How This Connects to the GLP-1 and Peptide Conversation
Patrick's protocol framework is directly relevant if you are on a GLP-1 medication or using peptides. The muscle preservation concern she raises around fasting applies just as much to GLP-1 users, since semaglutide and tirzepatide suppress appetite so aggressively that many people end up in a caloric deficit large enough to cost them lean mass. Her emphasis on protein timing and resistance training is exactly the prescription that obesity medicine doctors give to their GLP-1 patients.
The BPC-157 discussion also fits into a broader theme that runs through the FormBlends library. If you watched the Brigham Buhler episodes on JRE (covered elsewhere on this site), you heard the regulatory and access side of the peptide story. Patrick gives you the scientific evaluation side. She is not fighting a political battle over peptide access. She is asking a simpler question: does the evidence justify using this compound? Her answer on BPC-157, interested but waiting for better human data, is the most intellectually honest position available right now.
The Dr. Edwin Lee episode in the FormBlends collection picks up where Patrick leaves off on BPC-157. Lee discusses what appears to be the first human trial data on BPC-157 for knee pain, which is exactly the kind of evidence Patrick says she is waiting for. Watching both episodes gives you a complete picture: the cautious scientist's evaluation and the practicing clinician's real-world experience.
What the Episode Oversimplifies
For all its depth, the episode has some gaps that deserve a mention. Patrick's supplement recommendations assume you have the budget for quality products and regular blood testing. A full omega-3 index test, vitamin D panel, VO2 max assessment, and monthly supplement costs add up. For someone without disposable income or good insurance, the "just test and supplement" approach is not as accessible as it sounds.
The sauna data also deserves a caveat. The Finnish studies Patrick cites are observational. People who sauna four to seven times per week in Finland are probably also doing other health-promoting things consistently. The association between sauna use and lower mortality is real, but the causal story is not as clean as the episode implies. Patrick knows this, and she does mention it, but Huberman moves past it quickly.

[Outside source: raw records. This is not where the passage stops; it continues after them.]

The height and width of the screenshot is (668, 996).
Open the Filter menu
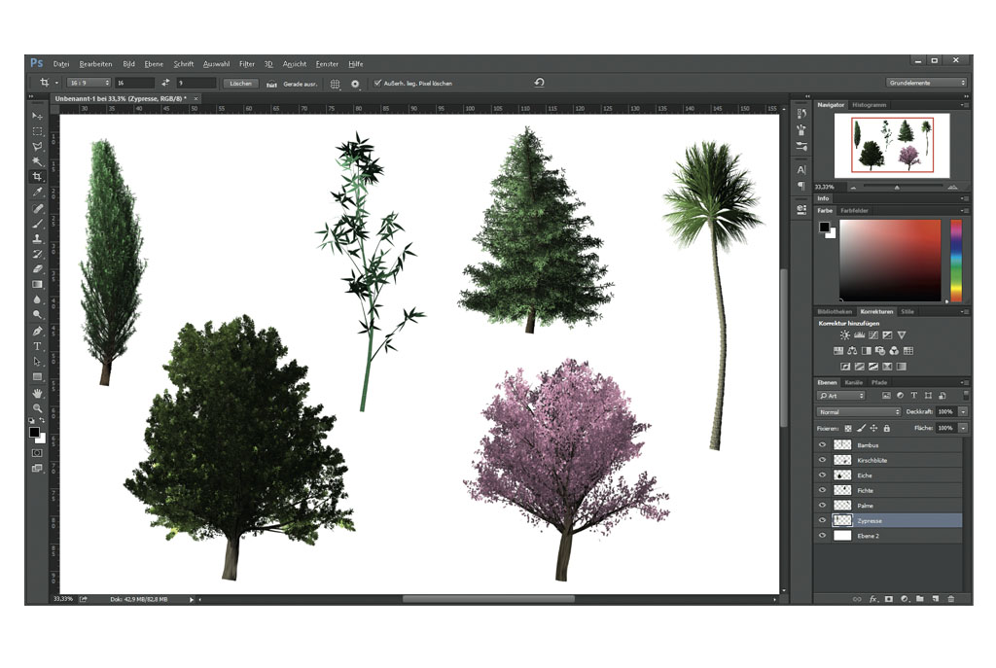tap(247, 63)
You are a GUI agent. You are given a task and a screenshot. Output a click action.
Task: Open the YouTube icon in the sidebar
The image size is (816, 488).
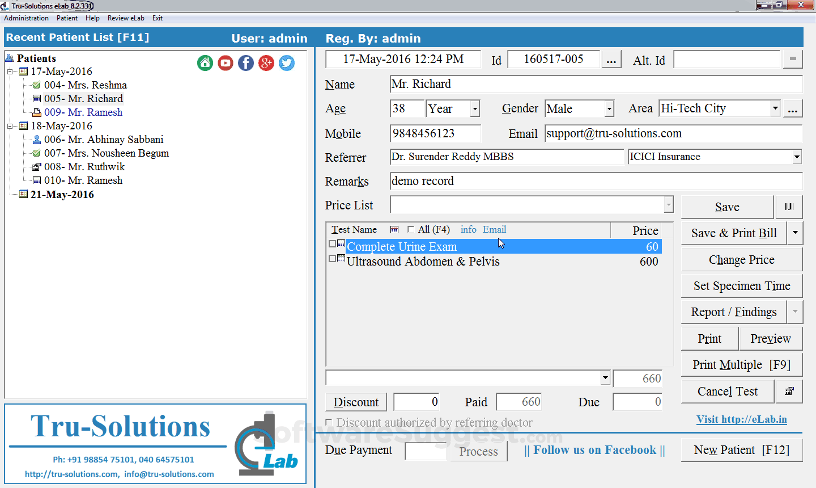click(x=225, y=63)
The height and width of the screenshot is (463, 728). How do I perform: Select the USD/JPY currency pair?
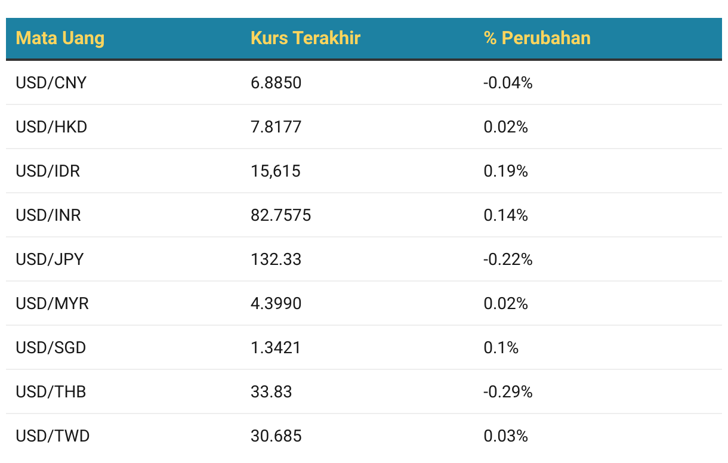coord(50,260)
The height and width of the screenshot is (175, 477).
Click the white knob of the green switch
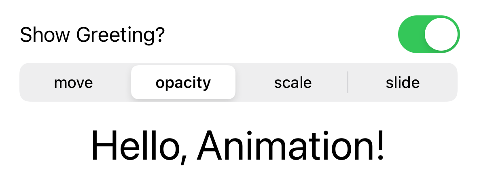[441, 34]
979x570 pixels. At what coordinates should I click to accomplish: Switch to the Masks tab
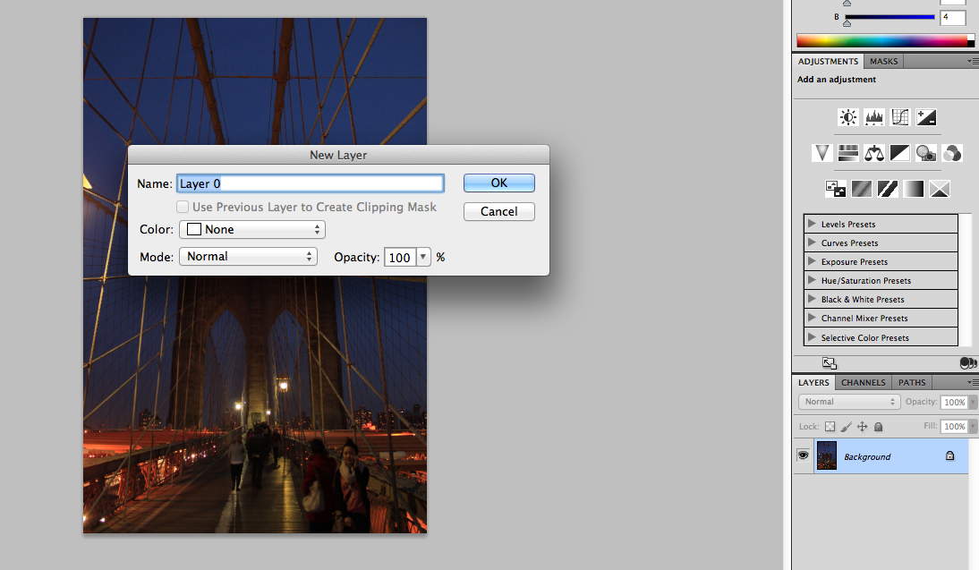click(x=883, y=61)
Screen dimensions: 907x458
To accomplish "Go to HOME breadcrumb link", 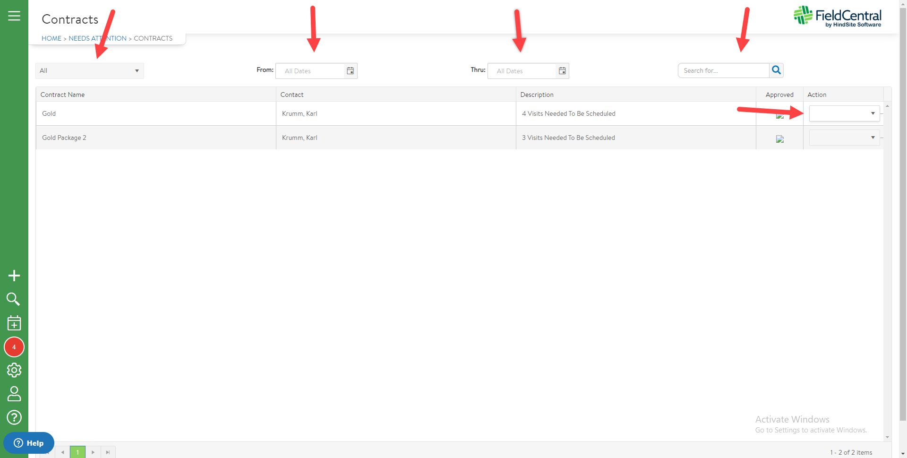I will 51,38.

The fasting discussion could also use more nuance around individual variation. Patrick's caution about extended fasting for women is well-founded, but the episode does not address how fasting interacts with different metabolic states. Someone with insulin resistance responds differently to time-restricted eating than someone with healthy glucose regulation. The "10-12 hour window for everyone" recommendation is safe but oversimplified.
Tying It All Together
The strength of this episode is how Patrick connects everything. Exercise affects how you metabolize nutrients. Your omega-3 status affects inflammation, which affects recovery from exercise. Visceral fat drives disease risk, which exercise and GLP-1s both address. Nothing exists in isolation.
At 36 chapters, the episode is long. But the structure makes it easy to skip to what interests you most. For anyone trying to build an evidence-based health protocol in 2026, this is one of the better resources you will find.